What can I say, Goldie was practically born IN the kitchen. Well, really she was born in the dining area next to the kitchen. It was close to the sink and in a nice cozy spot, so we moved the kitchen table and set up the birthing pool, and that’s where she came out! It’s no wonder that for the past few months, she’s been eyeing up my food!
I’m a firm believer in only starting a baby on solids only when they reach certain developmental milestones: sitting, able to put things (food) in their mouth, etc. Kelly Mom has an excellent page on the signs of when to start a baby on solids. They talk about the ‘open gut theory’, which basically states that a baby’s intestines are fully ready for solid food only when they reach about 6 months old. Now, I’m not counting days, but Goldie is almost 6 months, in another week. She can sit, she can certainly grab, she can chew and she drools and goes bonkers if I’ve got some food in hand!

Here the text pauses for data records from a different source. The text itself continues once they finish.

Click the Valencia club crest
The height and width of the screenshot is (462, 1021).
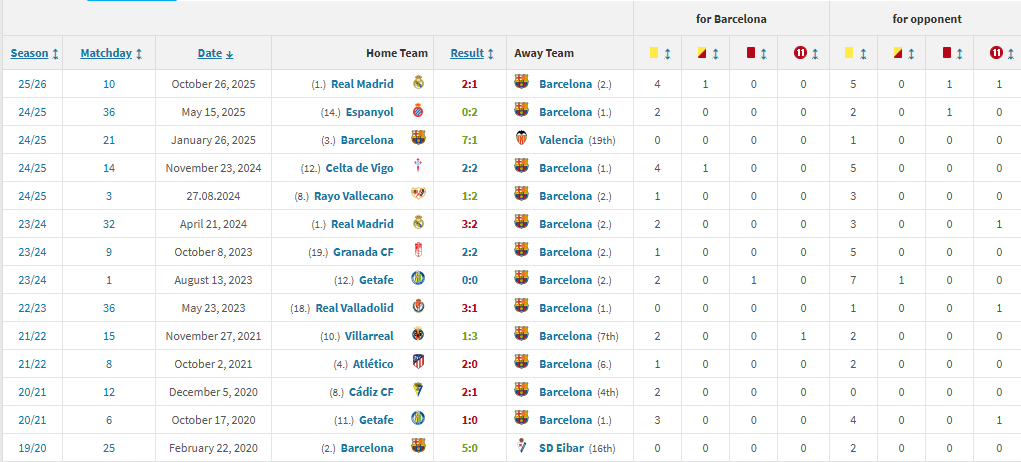521,140
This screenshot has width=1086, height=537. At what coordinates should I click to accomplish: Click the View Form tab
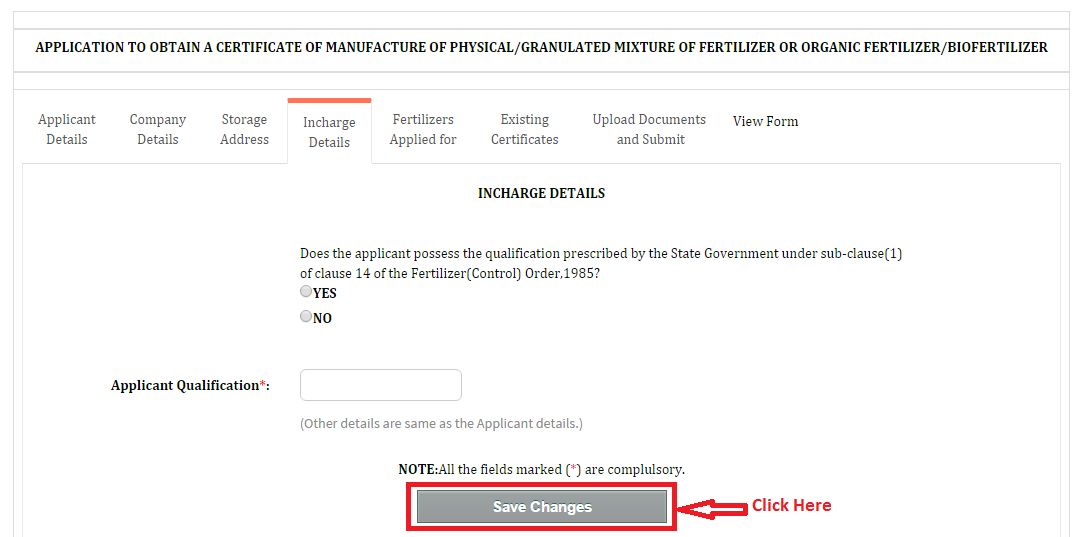pyautogui.click(x=765, y=121)
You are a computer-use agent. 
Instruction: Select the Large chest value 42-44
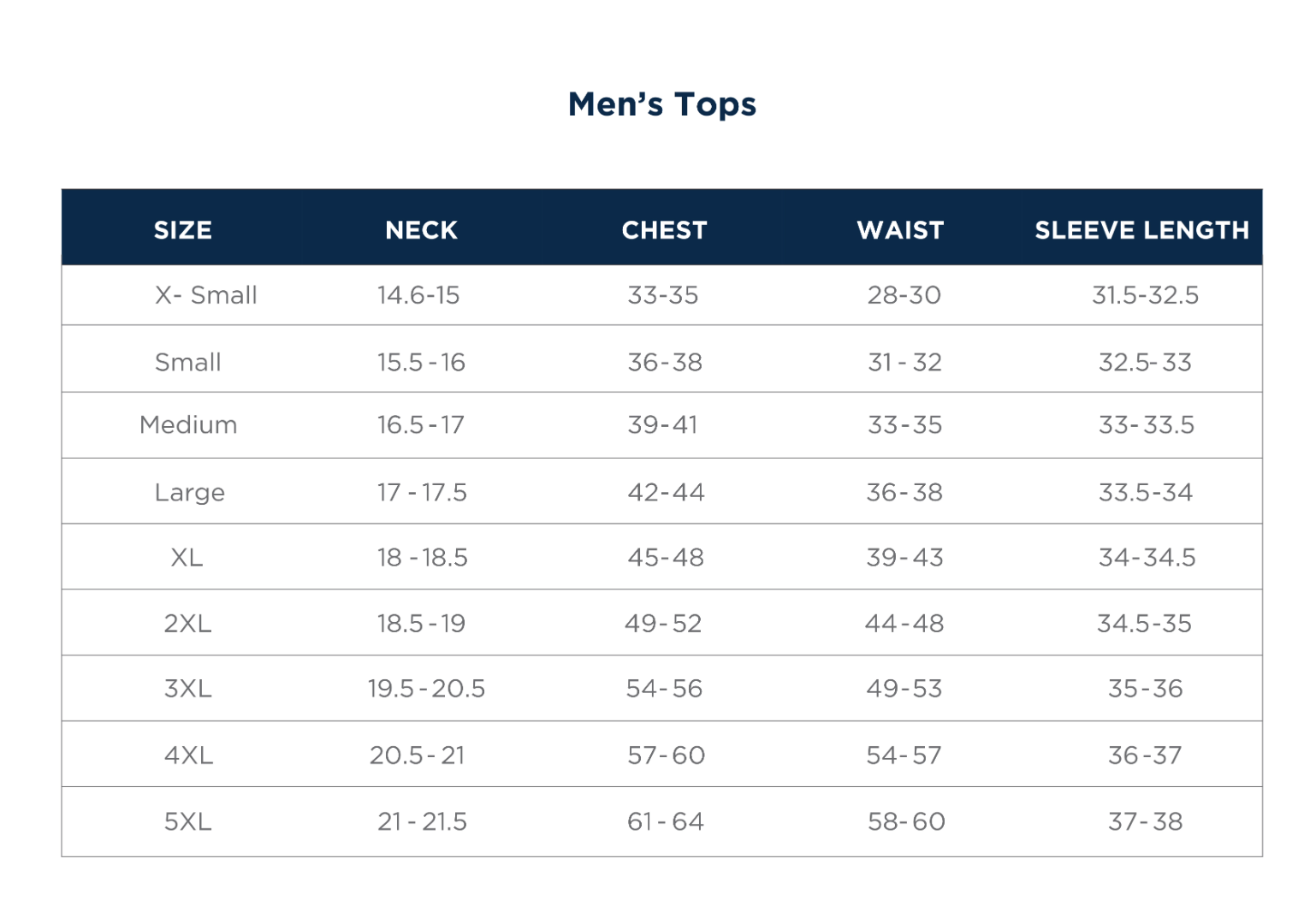(x=666, y=493)
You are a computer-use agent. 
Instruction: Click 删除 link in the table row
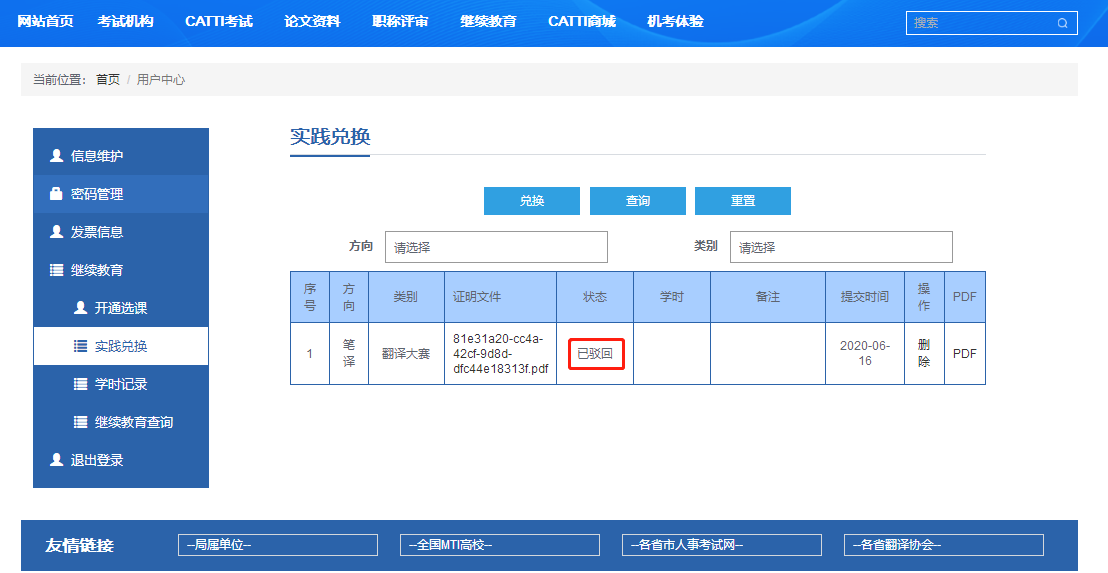point(923,353)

I started giving Goldie little sips of water from my cup about a month ago. She was grabbing for it, it was really really hot out, and to my surprise, she swallowed pretty well. The past month, this kid has had about 5 ‘accidental’ food tastings. The ‘accident’ was that I wasn’t watching carefully. I was holding her while eating something and the little kiddo shoved her fist in my food, then took the food laden fist to her mouth. There was the hummus at the Greek place… the ice cream… the rice and dhal… it just seemed like too many ‘accidents’ to be a coincident. After all… I never remember Margo having such accidental food tastings!

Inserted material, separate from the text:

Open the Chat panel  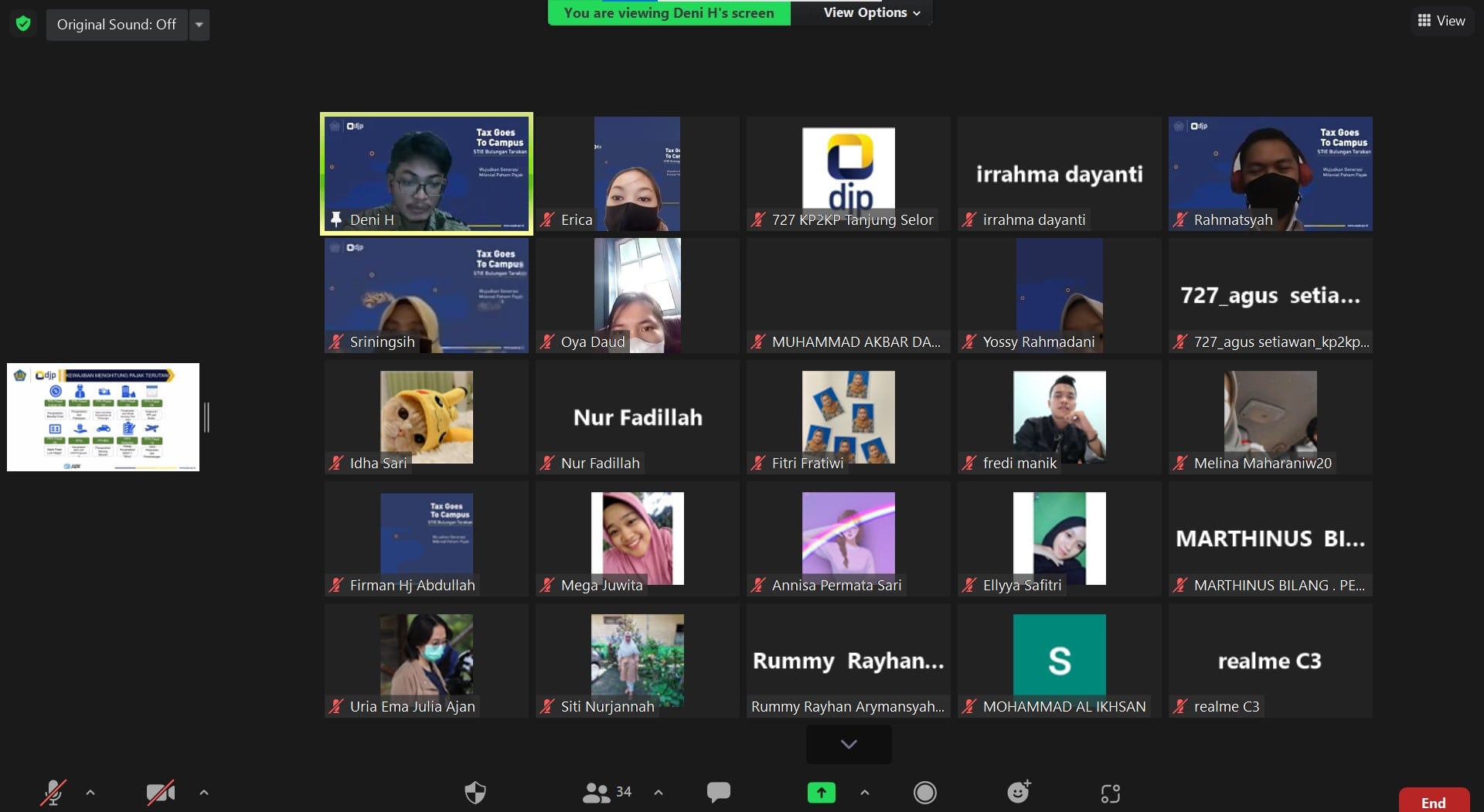718,792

So, yesterday, I did the old, ‘sit-the-baby-in-the-high-chair’ and gave her some food. A little bit of slippery mango. I think she was tired though, and kept slumping in her chair and face planting and sucking on the tray. Right, I though… NOT READY FOR SOLIDS! But then, today at our markets, I was eating a scone covered in jam and cream (as they like to eat them in Australia) and Goldie shoved my hand, holding the scone, into her mouth! She had been verbally complaining about something and squirming while I was trying to talk to the woman working at the market stall, when all of a sudden, little babers took my hand and smooshed that yummy scone right in her mouth I didn’t even realize at first what was happening, probably because I was so used to Margo (who not too long ago was doing the same thing). I didn’t stop Goldie this time, I just let her taste it. Well, she must have good taste because she didn’t even screw up her face, like most babies do when they taste a new food. She went to town on it and I would have let her keep going, but it was so good that I wanted to finish it for myself (bwahaha).
And so, we have started Goldie’s journey of baby led weaning. Baby led weaning is a fancy way of saying ‘Hold the Mush Please’. The ‘weaning‘ part just means that eventually, one day, the child will eat food and not breast milk. (Who knows when that day will come for Margo?) The whole theory of baby led weaning is that by letting your baby eat real foods, just the way you would, it improves their palate, makes them less fussy eaters and actually helps them learn how to eat better and faster. We did it with Margo from the start. I have to say, now at nearly 3 years old, the kids will eat almost anything and always at least try it.
Baby Led Weaning is EASY!
I like baby led weaning because it’s EASY! I’m sure that babies would appreciate the effort of the mother who purees yummy organic food and puts it in ice cube trays and sits them down for three square meals a day… but I’m no such mother… I’m far too discoordinated for that. I know my mom did that for me (thanks mom). I also like to start a baby on solids at 6 months because by that time, they can feed themselves (if they are truly ready). Less work for me again… score!
Also, with baby led weaning, you don’t have to worry about keeping strict ‘feeding’ schedules. You can just offer baby some food when you’re eating. You don’t have to worry if one day they want to eat and the next day they don’t, because you have gone through minimal effort to make the food in the first place. If you are worried about reactions and allergies to certain foods, you can still introduce foods slowly, one at a time, like the conventional ‘starting solids’ resources say to do.
Baby Led Weaning is FUN!
Baby led weaning also means that the baby can participate in mealtime just like the rest of the family. No ‘special’ baby food that can later turn into a nightmare when feeding a toddler. (Come on, you know what I mean, everyone knows at least one kid who will only eat plain pasta for breakfast lunch and dinner). There are some great resources out there on how to do baby led weaning, here’s one that I like: www.babyledweaning.com. Of course, you want to use common sense when giving your baby any new foods. Bigger pieces are better because they can munch on them. Hard foods, like raw carrot, would probably not be the best at first. Watch your baby carefully at first, until you become more comfortable with their ability to gum their food and swallow.